You haven't raged until you've seen Pikachu suddenly change the tv channel from the squirtle squad shop ruining your chance to buy the item.

Also the voice acting for the pichu episodes was brilliant. 

Also it linked into gen 3 by being the only way to get a Jirachi for ruby/sapphire.

Do you see the reason for remaking it now?


----------



## Yami Munesanzun (May 12, 2014)

CA182 said:


> Do you see the reason for remaking it now?



the reason for the remake is to see Rayquaza's glorious descent from the heavens in beautiful 3D graphics.


----------



## Charlotte D. Kurisu (May 12, 2014)

CA182 said:


> Dude... You missed the funniest game of all time.
> 
> You haven't raged until you've seen Pikachu suddenly change the tv channel from the squirtle squad shop ruining your chance to buy the item.
> 
> ...



If I want a rage inducing game I can just replay Sonic Lost World


----------



## CA182 (May 12, 2014)

Khris said:


> If I want a rage inducing game I can just replay Sonic Lost World



Tbh it was really laid back.

But it's the only game I've played where the pokemon around you had random personalities and movements.

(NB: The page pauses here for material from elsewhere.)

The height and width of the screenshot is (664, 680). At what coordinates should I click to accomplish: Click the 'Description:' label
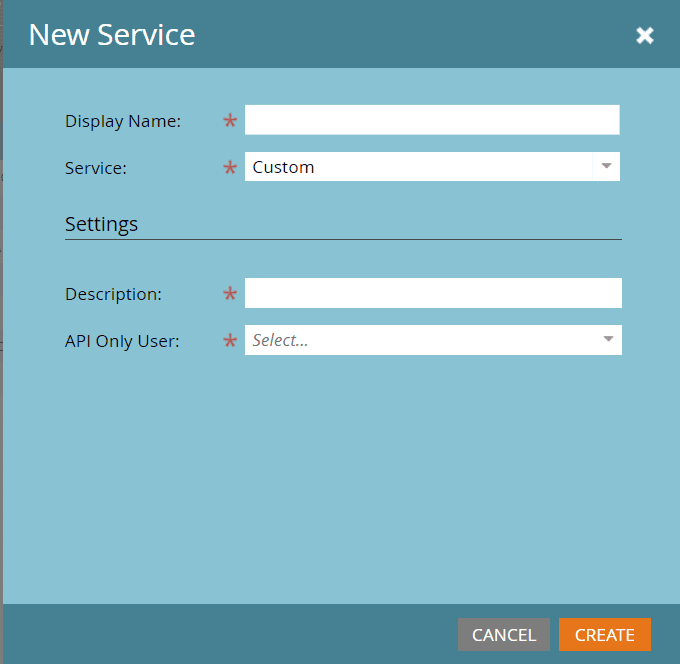pyautogui.click(x=113, y=294)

It's probably why I liked it so much.


----------



## Sunrider (May 12, 2014)

CA182 said:


> You just wanted to get psystrike.


Well, it_ is_ boner-inducing.


----------



## Yami Munesanzun (May 13, 2014)

Sunrider said:


> Well, it_ is_ boner-inducing.



psh.

it's a slightly-buffed Psyshock.


----------



## Sunrider (May 13, 2014)

Yami Munesanzun said:


> psh.
> 
> it's a slightly-buffed Psyshock.


That ignores Special Defense. 

HNNNNG


----------



## Yami Munesanzun (May 13, 2014)

Sunrider said:


> That ignores Special Defense.
> 
> HNNNNG



which is exactly what Psyshock does.


----------



## St. YatōKiri_Kilgharrah (May 13, 2014)

I want HD Pokemon ranger on Wii U


----------



## Lortastic (May 14, 2014)

The Lickitung game in Stadium was pretty damn fun.


----------